Text excerpt ->
******************************
This week has felt quite strange. After months of staying within a five kilometer radius and only one person going to the shops, once a day, and all the other restrictions, the ground has shifted.
Do you get the feeling that we are all wanting the world to just go back to how things were before? There’s a reason for that. Let me quote from one of my favourite thinkers, Richard Rohr:
“Whenever we’re led out of normalcy into sacred, open space, it’s going to feel like suffering, because it is letting go of what we’re used to. This is always painful at some level. But part of us has to die if we are ever to grow larger. If we’re not willing to let go and die to our small false self, we won’t enter into any new or sacred space.”

Richard Rohr calls it the three boxes:
order > disorder > reorder.
He says ‘order’ doesn’t really know the full picture, but it thinks it does. The first box is where we begin. The second box is chaos or deconstruction, where we have thrown off the shackles and rules of the first box and have begun to question everything. The third box is where darkness and light coexist. Paradox is acceptable and we learn to live within the tension. No more black and white, wrong and right, us and them.
He says: “Death is a part of life and failure is a part of victory and imperfection is included in perfection. Opposites collide and unite, everything belongs. Once we learn to live in this third spacious place, neither fighting not fleeing reality, but holding the creative tension itself, we are in the spacious place of grace, out of which all newness comes.”
The thing is, most of us prefer the first box. It’s comfortable, everything is safe and we know what to expect. This is where we broke out as teenagers, remember that? The reality is, the first box is too small. The next truth that none of us want to hear, is there is no direct flight from box one to box three. We have to go through box number two. We see this pattern play out many times throughout our lives.
Covid-19 has thrown the whole world into the second box. Chaos, turmoil, what Zorba the Greek called ‘the full catastrophe.’ You may be too young for that one.
Victoria has finally reached low numbers, zero for a couple of days. Brilliant work. The rest of the world is hitting astronomical numbers, but we’re ok.
******************************
Dataset entries ->
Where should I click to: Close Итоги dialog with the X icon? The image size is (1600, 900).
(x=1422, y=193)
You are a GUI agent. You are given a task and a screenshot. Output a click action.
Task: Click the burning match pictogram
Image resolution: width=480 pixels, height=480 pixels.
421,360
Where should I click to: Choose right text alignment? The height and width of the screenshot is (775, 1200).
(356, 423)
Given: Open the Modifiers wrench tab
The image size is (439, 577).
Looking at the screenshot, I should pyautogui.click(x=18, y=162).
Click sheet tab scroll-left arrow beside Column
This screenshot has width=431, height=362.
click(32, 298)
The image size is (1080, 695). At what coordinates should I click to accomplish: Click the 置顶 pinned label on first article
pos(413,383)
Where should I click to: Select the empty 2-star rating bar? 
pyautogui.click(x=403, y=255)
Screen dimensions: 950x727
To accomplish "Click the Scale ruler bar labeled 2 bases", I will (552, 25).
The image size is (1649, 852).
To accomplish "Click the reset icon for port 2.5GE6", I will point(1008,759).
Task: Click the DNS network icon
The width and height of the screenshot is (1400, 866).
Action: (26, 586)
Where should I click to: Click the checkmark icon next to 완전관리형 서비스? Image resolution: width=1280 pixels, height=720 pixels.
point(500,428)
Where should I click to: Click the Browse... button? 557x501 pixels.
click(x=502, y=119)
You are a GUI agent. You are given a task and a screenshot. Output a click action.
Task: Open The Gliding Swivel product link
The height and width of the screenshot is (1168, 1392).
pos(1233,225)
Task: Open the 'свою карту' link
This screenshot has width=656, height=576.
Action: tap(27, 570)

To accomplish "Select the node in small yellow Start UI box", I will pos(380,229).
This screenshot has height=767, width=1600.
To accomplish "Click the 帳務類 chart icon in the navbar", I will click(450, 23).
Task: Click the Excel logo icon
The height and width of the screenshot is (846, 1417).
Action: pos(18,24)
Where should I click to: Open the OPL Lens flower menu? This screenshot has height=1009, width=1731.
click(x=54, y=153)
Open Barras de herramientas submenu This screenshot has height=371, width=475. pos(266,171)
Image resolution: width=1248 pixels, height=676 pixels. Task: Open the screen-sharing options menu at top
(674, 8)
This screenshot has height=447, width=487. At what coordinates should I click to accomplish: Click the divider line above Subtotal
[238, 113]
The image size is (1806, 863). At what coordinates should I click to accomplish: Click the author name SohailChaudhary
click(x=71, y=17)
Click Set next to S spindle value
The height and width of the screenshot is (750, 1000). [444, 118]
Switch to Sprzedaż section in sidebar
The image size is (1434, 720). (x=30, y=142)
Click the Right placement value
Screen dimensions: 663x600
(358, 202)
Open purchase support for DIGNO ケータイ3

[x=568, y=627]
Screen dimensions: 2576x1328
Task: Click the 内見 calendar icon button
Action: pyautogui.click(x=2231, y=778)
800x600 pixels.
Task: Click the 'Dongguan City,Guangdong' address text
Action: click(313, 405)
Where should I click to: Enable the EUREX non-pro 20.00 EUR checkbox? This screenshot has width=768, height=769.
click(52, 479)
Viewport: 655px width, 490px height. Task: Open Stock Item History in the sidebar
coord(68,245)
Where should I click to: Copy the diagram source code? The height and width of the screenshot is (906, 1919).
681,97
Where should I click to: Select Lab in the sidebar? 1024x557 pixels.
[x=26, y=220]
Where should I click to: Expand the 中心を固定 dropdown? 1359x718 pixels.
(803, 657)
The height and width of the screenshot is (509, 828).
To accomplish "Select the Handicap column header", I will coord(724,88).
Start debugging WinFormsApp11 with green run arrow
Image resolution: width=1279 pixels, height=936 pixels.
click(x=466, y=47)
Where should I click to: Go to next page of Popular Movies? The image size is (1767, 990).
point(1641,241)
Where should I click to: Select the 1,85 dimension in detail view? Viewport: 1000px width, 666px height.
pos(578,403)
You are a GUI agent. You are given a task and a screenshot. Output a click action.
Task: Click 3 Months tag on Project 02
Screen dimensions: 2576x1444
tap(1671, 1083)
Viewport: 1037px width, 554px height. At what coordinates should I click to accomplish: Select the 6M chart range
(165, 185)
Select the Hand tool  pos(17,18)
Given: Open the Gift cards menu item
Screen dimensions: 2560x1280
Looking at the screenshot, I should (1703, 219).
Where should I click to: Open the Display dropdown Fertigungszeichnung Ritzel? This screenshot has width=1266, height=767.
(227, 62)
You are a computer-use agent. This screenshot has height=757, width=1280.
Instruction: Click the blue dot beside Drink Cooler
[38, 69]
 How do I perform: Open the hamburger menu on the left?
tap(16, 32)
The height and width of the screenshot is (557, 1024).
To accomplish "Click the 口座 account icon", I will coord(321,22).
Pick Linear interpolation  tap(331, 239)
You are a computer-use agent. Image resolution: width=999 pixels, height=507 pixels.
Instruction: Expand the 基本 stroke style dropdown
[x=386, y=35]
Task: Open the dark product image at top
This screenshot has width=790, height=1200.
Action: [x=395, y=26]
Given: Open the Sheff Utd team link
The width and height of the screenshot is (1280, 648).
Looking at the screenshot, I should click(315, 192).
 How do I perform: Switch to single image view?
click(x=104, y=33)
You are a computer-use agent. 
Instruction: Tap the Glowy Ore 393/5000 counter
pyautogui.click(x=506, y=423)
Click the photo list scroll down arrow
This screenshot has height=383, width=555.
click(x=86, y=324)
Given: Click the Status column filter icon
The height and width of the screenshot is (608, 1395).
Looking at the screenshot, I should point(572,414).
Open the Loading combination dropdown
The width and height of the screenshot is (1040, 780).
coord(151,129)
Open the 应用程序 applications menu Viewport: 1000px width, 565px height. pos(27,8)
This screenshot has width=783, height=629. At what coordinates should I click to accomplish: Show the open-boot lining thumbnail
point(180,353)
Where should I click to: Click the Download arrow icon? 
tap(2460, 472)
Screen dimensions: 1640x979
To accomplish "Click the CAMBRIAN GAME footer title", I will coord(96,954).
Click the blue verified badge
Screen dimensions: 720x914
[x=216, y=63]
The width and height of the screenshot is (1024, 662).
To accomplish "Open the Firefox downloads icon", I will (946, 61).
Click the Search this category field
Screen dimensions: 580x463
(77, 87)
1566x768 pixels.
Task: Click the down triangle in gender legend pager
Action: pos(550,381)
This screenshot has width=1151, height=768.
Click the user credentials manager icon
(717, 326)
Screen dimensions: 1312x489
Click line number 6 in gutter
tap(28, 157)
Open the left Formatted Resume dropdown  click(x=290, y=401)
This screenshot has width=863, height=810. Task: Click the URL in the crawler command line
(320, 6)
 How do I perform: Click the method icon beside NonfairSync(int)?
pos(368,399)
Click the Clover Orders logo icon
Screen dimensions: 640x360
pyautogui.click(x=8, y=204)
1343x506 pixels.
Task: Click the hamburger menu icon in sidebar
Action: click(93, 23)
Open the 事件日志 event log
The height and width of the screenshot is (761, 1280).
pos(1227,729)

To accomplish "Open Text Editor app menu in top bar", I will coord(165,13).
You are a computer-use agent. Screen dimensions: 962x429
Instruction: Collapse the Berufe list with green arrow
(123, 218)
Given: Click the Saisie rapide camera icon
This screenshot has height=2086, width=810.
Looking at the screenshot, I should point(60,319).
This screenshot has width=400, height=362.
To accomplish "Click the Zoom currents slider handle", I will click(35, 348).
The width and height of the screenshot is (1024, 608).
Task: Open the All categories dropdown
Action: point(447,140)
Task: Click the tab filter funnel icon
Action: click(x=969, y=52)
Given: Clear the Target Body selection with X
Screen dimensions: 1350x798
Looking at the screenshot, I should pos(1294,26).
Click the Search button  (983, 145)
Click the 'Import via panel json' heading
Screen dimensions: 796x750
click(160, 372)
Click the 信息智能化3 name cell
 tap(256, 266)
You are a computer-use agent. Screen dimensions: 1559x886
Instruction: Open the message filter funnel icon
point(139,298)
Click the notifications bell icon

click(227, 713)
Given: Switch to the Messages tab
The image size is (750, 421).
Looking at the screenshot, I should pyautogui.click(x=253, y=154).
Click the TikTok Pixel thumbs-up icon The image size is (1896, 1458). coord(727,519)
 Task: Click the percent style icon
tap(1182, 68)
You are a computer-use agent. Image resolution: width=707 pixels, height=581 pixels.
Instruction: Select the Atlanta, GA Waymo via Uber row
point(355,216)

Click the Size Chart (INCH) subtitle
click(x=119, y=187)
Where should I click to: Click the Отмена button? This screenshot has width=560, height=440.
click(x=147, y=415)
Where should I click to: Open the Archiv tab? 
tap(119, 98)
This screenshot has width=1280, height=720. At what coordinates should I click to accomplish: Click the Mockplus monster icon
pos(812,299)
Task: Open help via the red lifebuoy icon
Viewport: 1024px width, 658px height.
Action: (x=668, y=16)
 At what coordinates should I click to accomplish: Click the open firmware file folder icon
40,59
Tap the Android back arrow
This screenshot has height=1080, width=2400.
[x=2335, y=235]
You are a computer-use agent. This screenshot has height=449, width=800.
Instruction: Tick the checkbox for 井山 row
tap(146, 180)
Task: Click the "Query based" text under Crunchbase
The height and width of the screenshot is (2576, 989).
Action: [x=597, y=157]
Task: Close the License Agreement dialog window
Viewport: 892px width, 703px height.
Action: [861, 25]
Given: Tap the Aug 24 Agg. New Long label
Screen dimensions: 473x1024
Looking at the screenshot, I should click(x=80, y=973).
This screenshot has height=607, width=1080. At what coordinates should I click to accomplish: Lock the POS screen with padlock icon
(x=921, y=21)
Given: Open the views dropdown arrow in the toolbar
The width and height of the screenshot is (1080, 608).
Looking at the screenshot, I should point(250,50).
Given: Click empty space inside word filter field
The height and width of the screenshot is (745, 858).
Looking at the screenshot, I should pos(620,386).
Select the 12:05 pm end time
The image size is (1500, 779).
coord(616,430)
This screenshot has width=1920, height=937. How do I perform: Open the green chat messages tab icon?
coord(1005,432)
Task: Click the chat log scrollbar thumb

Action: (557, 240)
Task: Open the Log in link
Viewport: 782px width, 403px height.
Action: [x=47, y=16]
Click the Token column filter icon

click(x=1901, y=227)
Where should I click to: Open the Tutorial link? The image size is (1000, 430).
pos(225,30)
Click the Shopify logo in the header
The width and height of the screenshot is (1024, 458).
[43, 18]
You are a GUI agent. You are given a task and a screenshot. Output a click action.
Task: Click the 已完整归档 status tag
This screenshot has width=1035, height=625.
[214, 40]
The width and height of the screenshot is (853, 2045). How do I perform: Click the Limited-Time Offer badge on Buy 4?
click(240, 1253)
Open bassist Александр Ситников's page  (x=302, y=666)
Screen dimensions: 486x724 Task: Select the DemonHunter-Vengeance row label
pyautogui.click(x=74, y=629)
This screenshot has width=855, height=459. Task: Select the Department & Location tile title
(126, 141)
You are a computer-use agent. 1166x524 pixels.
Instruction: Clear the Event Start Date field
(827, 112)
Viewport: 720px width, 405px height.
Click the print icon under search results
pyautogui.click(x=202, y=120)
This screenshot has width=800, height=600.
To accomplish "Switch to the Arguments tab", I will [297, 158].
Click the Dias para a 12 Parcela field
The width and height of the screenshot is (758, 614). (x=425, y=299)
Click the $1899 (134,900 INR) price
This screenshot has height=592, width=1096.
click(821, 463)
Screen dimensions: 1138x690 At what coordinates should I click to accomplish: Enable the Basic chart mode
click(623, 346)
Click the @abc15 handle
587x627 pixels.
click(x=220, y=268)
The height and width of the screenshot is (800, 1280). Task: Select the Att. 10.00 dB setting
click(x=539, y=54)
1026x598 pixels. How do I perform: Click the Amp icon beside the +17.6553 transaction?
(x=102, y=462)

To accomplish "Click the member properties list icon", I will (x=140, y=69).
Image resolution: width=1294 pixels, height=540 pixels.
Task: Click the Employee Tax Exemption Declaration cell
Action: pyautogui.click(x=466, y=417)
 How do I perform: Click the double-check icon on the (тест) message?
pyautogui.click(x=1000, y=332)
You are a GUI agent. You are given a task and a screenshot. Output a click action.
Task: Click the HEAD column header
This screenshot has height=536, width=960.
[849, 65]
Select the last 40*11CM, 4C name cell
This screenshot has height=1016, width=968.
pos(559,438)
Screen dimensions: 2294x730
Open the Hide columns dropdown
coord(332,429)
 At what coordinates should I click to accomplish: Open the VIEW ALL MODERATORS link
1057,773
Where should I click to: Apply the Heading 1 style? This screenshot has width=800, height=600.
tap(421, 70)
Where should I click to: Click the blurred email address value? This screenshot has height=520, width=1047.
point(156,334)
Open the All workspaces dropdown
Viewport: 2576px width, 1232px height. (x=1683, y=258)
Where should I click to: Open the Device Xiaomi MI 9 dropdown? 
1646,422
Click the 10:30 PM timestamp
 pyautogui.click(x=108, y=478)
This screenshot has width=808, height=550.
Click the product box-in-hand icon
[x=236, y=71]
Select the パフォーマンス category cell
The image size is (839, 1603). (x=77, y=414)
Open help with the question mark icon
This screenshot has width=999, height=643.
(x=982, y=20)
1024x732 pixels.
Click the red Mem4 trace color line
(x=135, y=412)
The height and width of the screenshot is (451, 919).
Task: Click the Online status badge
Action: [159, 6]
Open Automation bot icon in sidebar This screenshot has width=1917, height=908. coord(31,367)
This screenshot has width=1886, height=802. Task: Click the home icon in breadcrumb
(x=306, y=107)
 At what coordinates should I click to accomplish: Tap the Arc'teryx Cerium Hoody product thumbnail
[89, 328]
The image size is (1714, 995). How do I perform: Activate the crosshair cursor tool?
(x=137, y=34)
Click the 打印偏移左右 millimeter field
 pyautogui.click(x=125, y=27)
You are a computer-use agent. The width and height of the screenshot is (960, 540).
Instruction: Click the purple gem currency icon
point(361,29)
******************************
In the lockdown reflection, list the boxes in the sequence Richard Rohr calls the three boxes. Rely only on the lockdown reflection, not on the rows.

Answer space ->
order
disorder
reorder